* [Required work]:
Once the line holding "960x550 pixels." appears, repeat it and each line after it to the end of the data, exactly and with nothing else; pictures stay out.

* [Data shown]:
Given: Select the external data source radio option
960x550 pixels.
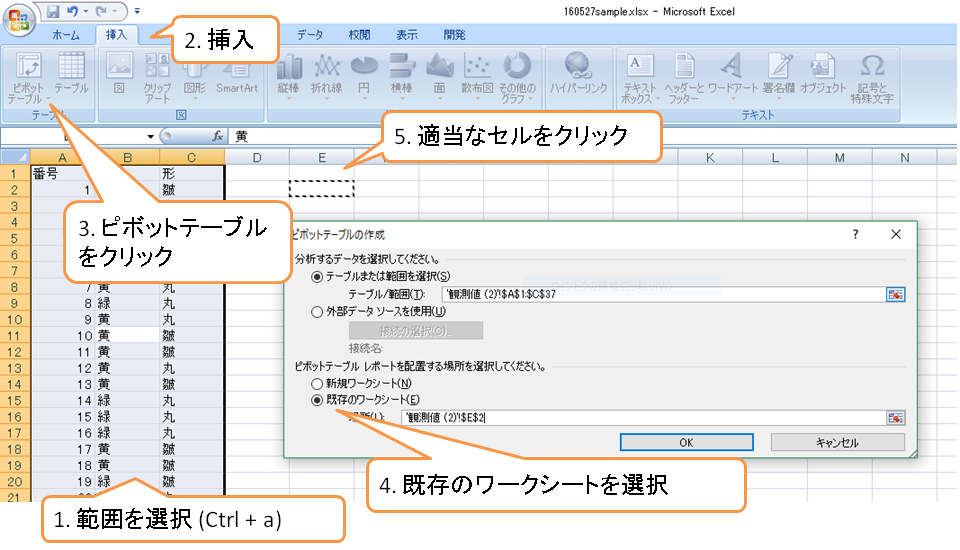Looking at the screenshot, I should 319,312.
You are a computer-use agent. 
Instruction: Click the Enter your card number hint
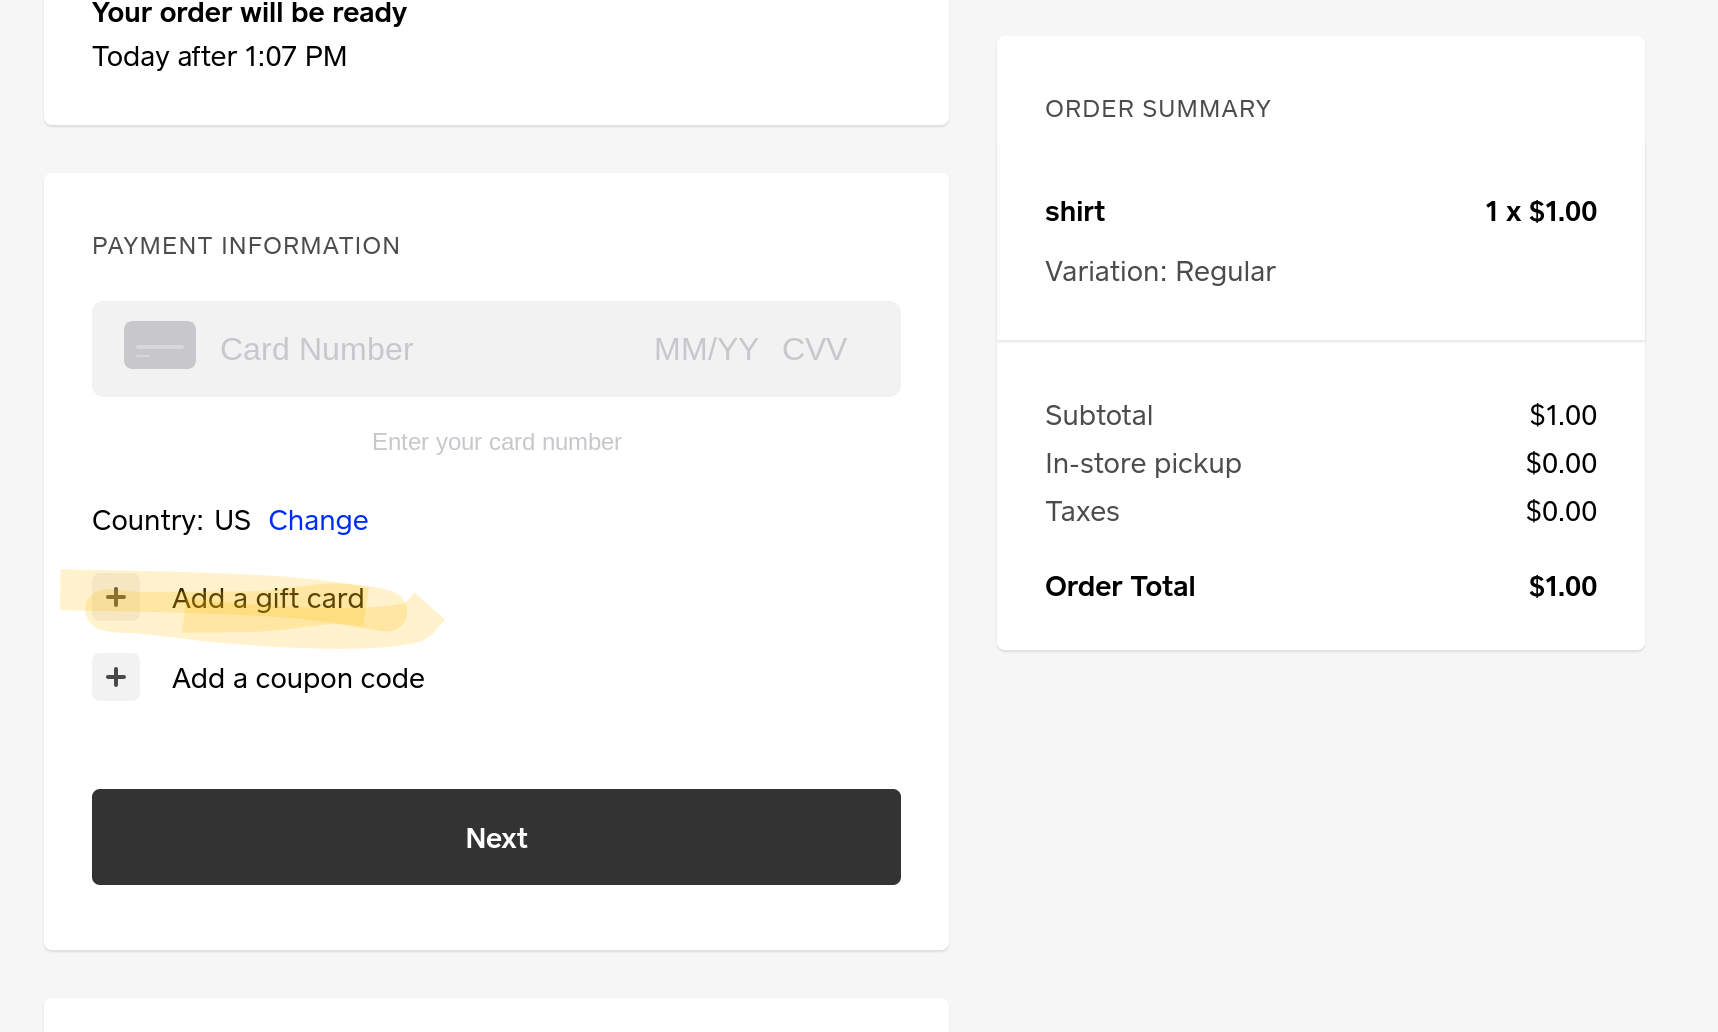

* [Exercise output]:
960x550 pixels.
Looking at the screenshot, I should 319,312.
You are a computer-use agent. 
Instruction: Click the Enter your card number hint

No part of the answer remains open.